How to Measure and Optimize the System Performance of a Smartphone RTL Design - Part 3

November 18, 2013

4 minute read time.

By William Orme, Strategic Marketing Manager, Arm and Nick Heaton, Distinguished Engineer, Cadence

This is Part 3 of a 4 part series. Links below

Part 3

Use-case Performance Analysis

In the previous two parts we introduced the challenges facing designers of complex SoCs and the idea of Peformance Characterization as the first step of a systematic approach to the problem.

Once performance characterization has been satisfactorily completed the second step of the process is to build more realistic use-cases that more closely map to explicit scenarios expected to run on the platform. The objective is not to precisely match the exact traffic that will run on the platform but to match specific traits of the scenario so that similar corner cases may be explored. One of the valuable pieces of information available at this stage is to understand what performance headroom is available when an extreme scenario is running.

Assessing the risk that the system may not perform adequately is very valuable and use-case analysis can provide insight into whether the system has 5%,10% or 20% spare capacity when a worst case scenario is running. This may also indicate whether a SoC may have been over-designed, i.e. whether it has considerable spare bandwidth that may never be used and therefore power consumption that can be reduced or other savings can be made.

When running use cases it is important to understand the different classes of IP that a typical mobile SoC might include and their corresponding traffic types.

Figure 4: Different Master Performance Requirements

Figure 4 shows different performance requirements for key IP functions in a mobile SoC. CPUs typically are most sensitive to latency and so latency is a major system performance requirement. The responsiveness of any system will be dramatically affected by the CPU’s ability to quickly fetch interrupt service routines. Graphics processing units (GPUs) on the other hand, tend to use considerable bandwidth, but as long as they have at least a certain minimum level of bandwidth the system operation is not critically affected. Real-time IPs such as displays are critical to the operation of the platform, and tend to have a minimum bandwidth requirement within a certain time window. If they get that minimum they will operate successfully, if they get just slightly less there could be catastrophic system failure with flickering display or other issues.

Figure 5: Layering Traffic Generation on top of the Performance Testbench

To explore use cases, it is essential that these different types of traffic can be readily generated, constrained and sequenced to model the specific use case in question. In general verification IP is architected to deliver constrained random traffic and therefore need additional features for use case performance exploration. Figure 5 shows how specific traffic generation layers can be added to the VIP to deliver a use case that more closely models the real system.

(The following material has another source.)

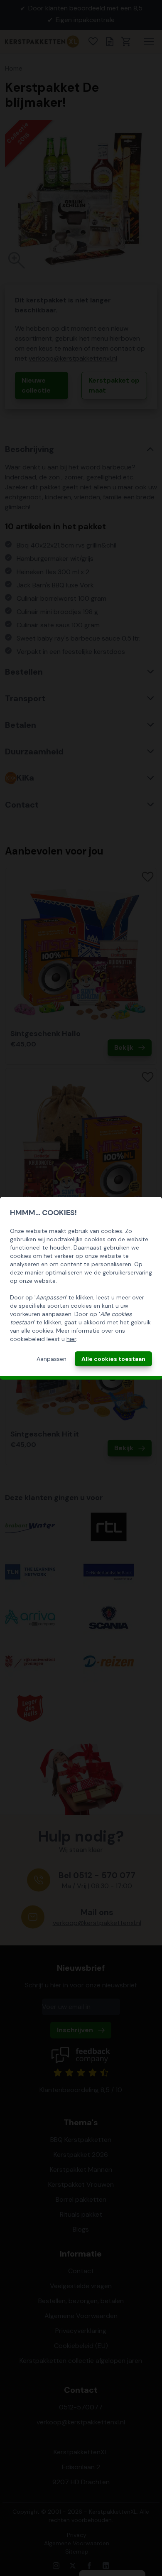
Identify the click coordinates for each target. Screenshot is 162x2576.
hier (71, 1339)
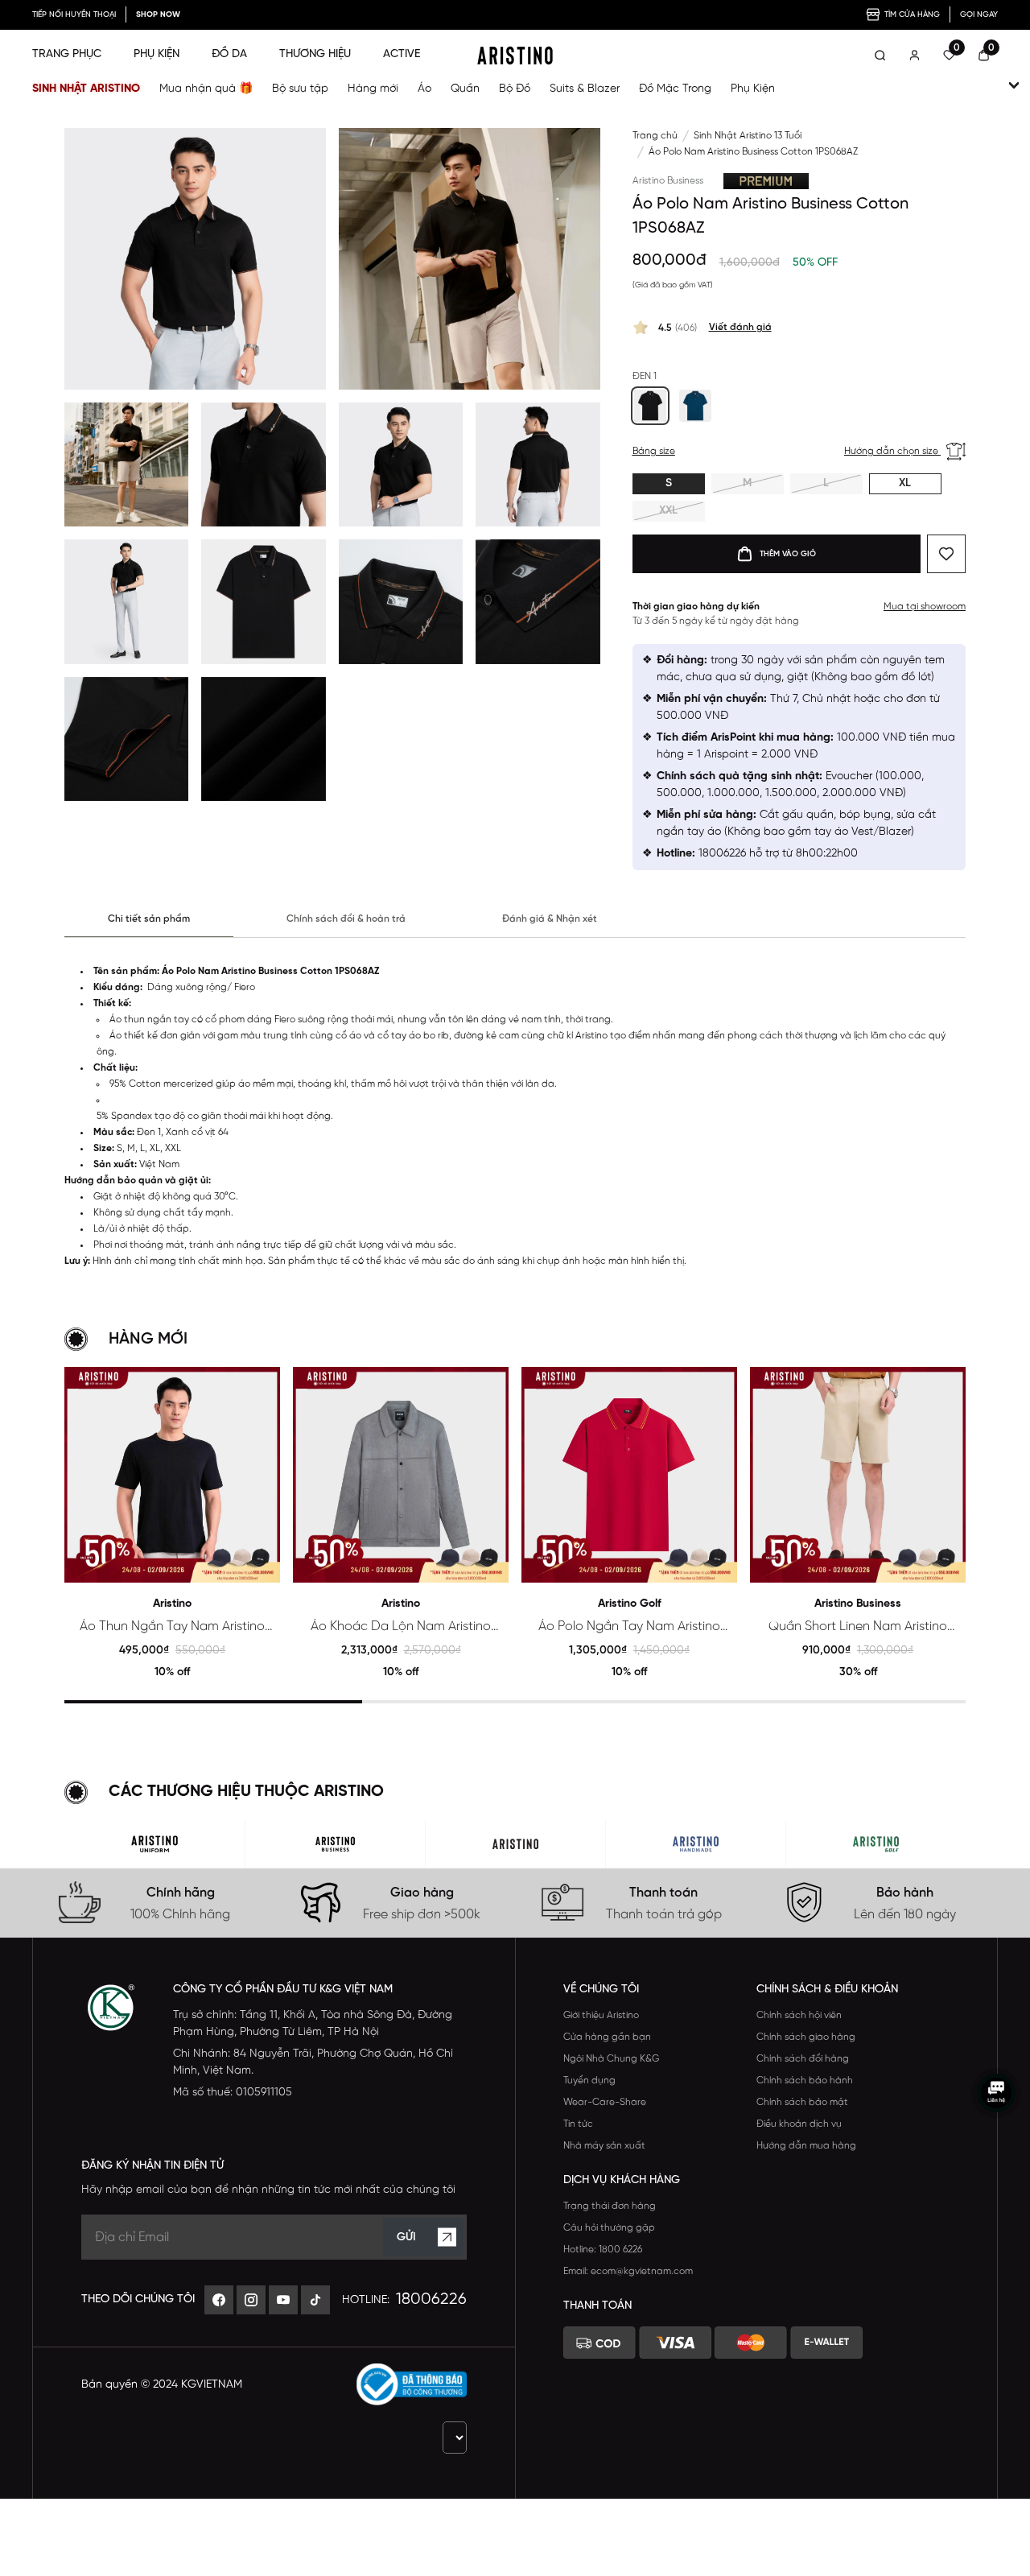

In addition to traffic generators, sequencing of the various bursty traffic types is also needed. By building the testbench using the Universal Verification Methodology (UVM) and the SystemVerilog language, the creation of sequences to start and stop traffic is easily realized.

Once a use case has been configured, simulations can be run to measure bandwidth and latency metrics for the system. An analysis tool to visualize these metrics is invaluable to ensure that the scenario has been created and configured correctly. Figure 6 shows an example of a realistic use case with bursty bandwidth at different levels on different masters.

Figure 6: Use Case Read Bandwidth Example

By building use-case scenarios on top of a UVM testbench it is possible to build random variability into the scenarios so that multiple runs generate subtly different actual simulations with jitter and skew in the traffic. This standard verification technique can help trap corner cases when applied to performance analysis. This technique combined with a graphical analysis tool that can handle multiple simulation results provides a very powerful way to get substantial coverage and hence confidence that the system will perform as required.

In part four of this series we will introduce a new productivity tool built to simplify the adoption of this two step performance analysis process.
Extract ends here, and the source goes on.